> Exercise data
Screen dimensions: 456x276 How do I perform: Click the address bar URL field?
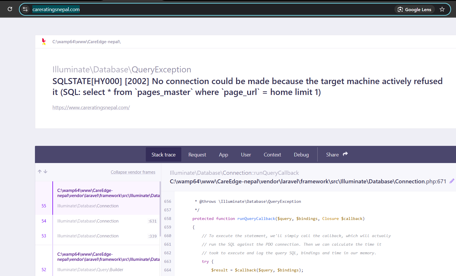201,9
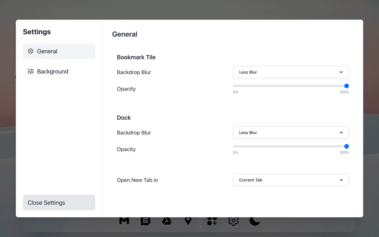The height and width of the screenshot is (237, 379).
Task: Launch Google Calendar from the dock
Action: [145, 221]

--

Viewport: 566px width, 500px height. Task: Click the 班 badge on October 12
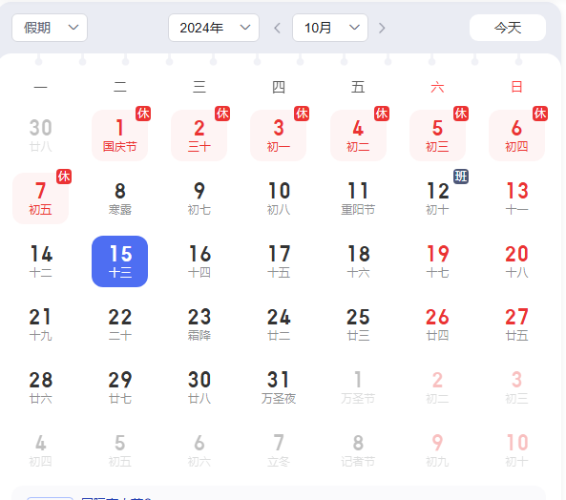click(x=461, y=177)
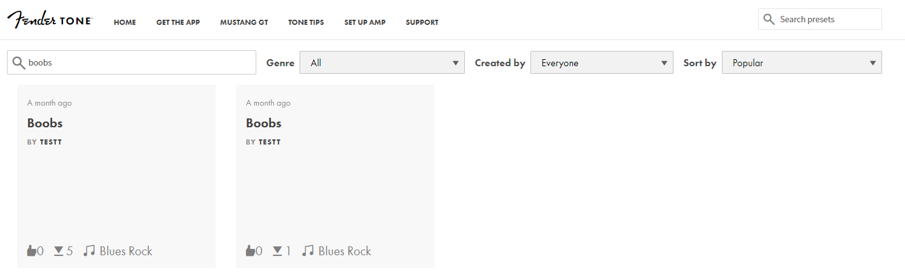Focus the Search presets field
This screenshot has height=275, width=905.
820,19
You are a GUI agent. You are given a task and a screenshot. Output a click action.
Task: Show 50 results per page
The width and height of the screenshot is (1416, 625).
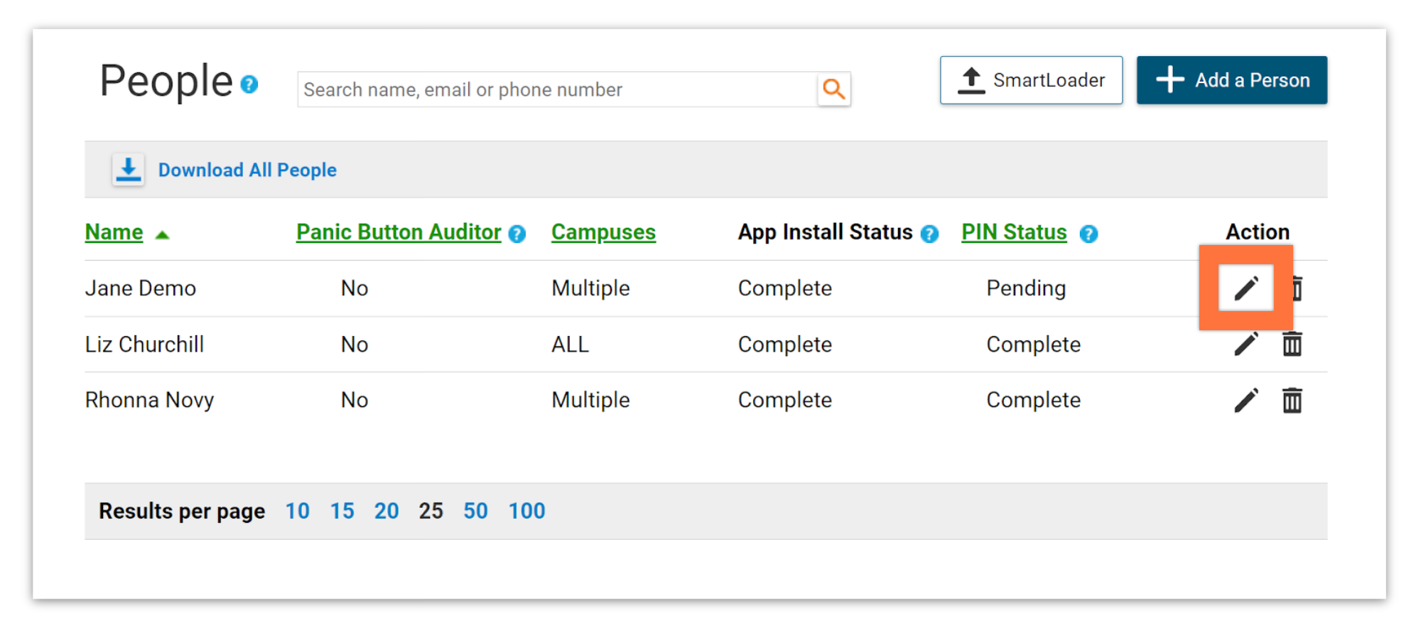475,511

> About this exercise
Would you restate, exactly and with no pictures, the lines of the entries above from the one containing "Viewport: 566px width, 500px" through the one containing "You are a GUI"?

> Completed exercise
Viewport: 566px width, 500px height. Task: Click the 班 badge on October 12
click(x=461, y=177)
Focus the Search presets field
This screenshot has height=275, width=905.
820,19
You are a GUI agent. You are given a task and a screenshot. Output a click action.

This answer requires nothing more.